▶ _Given text_
Responding to the women-centred stories within the Permanent Galleries, Mysara Aljaru offers Bintang Layar, Bintang Cipta – a participatory installation blending film and history, spotlighting the achievements and challenges faced by Malay female filmmakers throughout history. As you take a seat at the dressing table belonging to fictional actress and almost-director Mariam Ratu, peek into the drawers for reflections penned by our local theatre practitioners and filmmakers including Shaza Ishak, Siti Khalijah, Fizah Nizam and others.
 
How does your artwork relate to what heritage means to you? 
“The stories of women in our community may not always be rare or unsurprising to uncover, but often they are not given space to be seen or heard properly.
It feels important to carry these forward as part of our everyday understanding of history, as something whole rather than secondary.
And maybe it is less about uncovering something hidden, and more about learning how to see what has always been present, and letting that redefine how we understand our place, our voices, and what we choose to carry with us.”

About Mysara Aljaru
Mysara Aljaru (b.1993, Singapore) is a writer and artist. Previously a journalist and documentary producer, her works have been showcased across spaces in Singapore and Indonesia, where she looks into state-constructed narratives that cut across race, gender and class. She is also the co-editor of Brown Is Redacted, an anthology looking into minority experiences in Singapore.

SIPEMALU (Sistem Penyulitan Masyarakat Lupa) (The Forgotten Society’s Encryption Unit)
2026
Piano, repurposed drums, lampshades, radio, transmitters, and wires
Commissioned by Malay Heritage Centre

Sound carries with it a complexity that is at once felt and remembered – a similar affection we often have towards heritage and identities, which can also be deeply personal. Sonic artist Bani Haykal, invented SIPEMALU (The Forgotten Society’s Encryption Unit) as a way for us to preserve our thoughts and feelings by transforming them into sounds.

How does your artwork relate to what heritage means to you? 
“SIPEMALU is part of a growing set of instruments / technologies I’ve been working on for a short story series where the internet has ceased to exist, leading a team of technologists to experiment with transmitting encrypted audio information via FM / AM / SW. This is done by inputting messages via a piano which is locally encrypted by a computer programme, which later gets broadcasted via radio frequencies. SIPEMALU also features 2 large marching band bass drums which have been upcycled to become speakers (these drums are inspired by another fairly common instrument within the Nusantara, the Bedok / Bedug), 2 makeshift parabolic microphones made out of metal lampshades, cymbal stands and electret condenser microphones and an old National radio with FM / AM capabilities.

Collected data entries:

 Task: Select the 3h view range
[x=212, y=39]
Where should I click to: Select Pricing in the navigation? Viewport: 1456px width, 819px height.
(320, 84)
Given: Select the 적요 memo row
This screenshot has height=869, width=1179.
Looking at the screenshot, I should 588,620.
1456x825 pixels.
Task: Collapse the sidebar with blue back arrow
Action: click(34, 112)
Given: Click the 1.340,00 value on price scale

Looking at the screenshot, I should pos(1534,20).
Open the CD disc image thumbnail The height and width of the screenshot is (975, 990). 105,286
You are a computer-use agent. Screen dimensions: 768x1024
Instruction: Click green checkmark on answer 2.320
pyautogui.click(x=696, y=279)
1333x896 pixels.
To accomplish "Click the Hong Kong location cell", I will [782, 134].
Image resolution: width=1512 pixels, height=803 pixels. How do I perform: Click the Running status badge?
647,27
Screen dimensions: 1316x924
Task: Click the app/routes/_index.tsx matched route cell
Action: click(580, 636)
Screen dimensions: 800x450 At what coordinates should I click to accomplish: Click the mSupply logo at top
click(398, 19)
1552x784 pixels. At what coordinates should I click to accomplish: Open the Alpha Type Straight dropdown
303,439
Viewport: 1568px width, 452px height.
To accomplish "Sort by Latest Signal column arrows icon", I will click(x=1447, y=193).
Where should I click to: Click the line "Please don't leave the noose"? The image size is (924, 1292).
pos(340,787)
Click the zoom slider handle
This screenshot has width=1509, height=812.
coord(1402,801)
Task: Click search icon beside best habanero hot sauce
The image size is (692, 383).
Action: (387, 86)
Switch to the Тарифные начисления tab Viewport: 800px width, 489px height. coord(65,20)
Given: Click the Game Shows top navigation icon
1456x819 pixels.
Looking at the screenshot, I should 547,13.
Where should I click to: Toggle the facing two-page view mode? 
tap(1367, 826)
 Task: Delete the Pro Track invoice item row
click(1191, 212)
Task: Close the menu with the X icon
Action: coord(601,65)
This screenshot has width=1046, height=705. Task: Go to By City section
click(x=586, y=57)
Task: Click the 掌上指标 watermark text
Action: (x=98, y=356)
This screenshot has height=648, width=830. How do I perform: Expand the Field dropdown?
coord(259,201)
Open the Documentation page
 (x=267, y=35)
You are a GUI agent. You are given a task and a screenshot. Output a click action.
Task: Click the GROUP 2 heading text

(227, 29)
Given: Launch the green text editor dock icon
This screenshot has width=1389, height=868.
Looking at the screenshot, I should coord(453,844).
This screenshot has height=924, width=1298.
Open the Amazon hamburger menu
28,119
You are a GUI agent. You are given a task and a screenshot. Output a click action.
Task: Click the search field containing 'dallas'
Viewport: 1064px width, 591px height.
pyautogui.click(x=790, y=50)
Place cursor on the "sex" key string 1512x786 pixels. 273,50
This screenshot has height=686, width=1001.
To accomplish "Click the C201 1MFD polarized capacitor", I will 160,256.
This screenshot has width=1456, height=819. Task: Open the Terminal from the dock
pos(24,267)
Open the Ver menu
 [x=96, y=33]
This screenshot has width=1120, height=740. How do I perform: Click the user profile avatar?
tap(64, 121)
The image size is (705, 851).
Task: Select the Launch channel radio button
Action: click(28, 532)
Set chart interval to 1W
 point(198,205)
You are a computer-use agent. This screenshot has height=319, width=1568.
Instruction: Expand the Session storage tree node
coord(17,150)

▶ _Written request_
Carry on the text about the Malay Heritage Centre artworks, starting right after its final sentence.

▶ _Final result_
I hope that visitors / users are moved to think beyond the existing systems of communication, that we can and should imagine, prototype and experiment with other ways / forms of communication which evades highly surveilled, extractive and repressive infrastructure, perhaps even contend or challenge the way technologies mediate how we communicate with one another; what do we actually really need to inform and be informed of one another?”

About Bani Haykal
As an artist and musician, bani’s (b.1985, Singapore) work revolves around human-machine relationships / intimacies, examining and reflecting on how tools and technologies have shaped and continue to shape our experiences from commuting to communicating, navigating places and people.
Manifestations of his research culminate into works of various forms including site-responsive installations, poetry and performance. In his capacity as a collaborator and a soloist, bani has participated in festivals including Other Futures (Netherlands), MeCA Festival (Japan), Wiener Festwochen (Vienna), Media/Art Kitchen (Indonesia, Malaysia, Philippines and Japan) and Liquid Architecture (Australia / Singapore) among others.

with brozm, Anonymous Network Unit, Runtuhh and Aqil Akmal 
kædæluwær§æk§§æk – ThXenographer's Index 
2026 
CGI, CAD alongside digital composites, with generated texts onto polyvinyl sticker on concrete
Commissioned by Malay Heritage Centre 

[CLASSIFIED: INTERNAL EYES ONLY]
Site: 1.3029N, 103.8599E
Year: Undated

(The Xenographer’s Index) is a visual index compiled by xenographers from the Nusantara (or the Malay world), following their expedition to the parallel terrain of Nooantara.

A study of Nooantara’s strata and archaeological findings reveals its civilization’s deep resemblance to the cultural world of the Nusantara – framed as a confirmation rather than coincidence: the Nusantara was never one world. It was always many.

Yet, the Nooantarans have transcended the categories that structure human life: humanly bodies and wider biospheres; intellect and intuition; lands, waters and the virtual. Their heritage and identity also undergo constant and, ongoing transformation.

To describe this condition, the xenographers invented the term (pronounced ke-da-lu-waar-sakk-sakk), drawn from Nusantara languages: the Javanese word kedaluwar (expiry), and proto-Austronesian word saksak (compressed).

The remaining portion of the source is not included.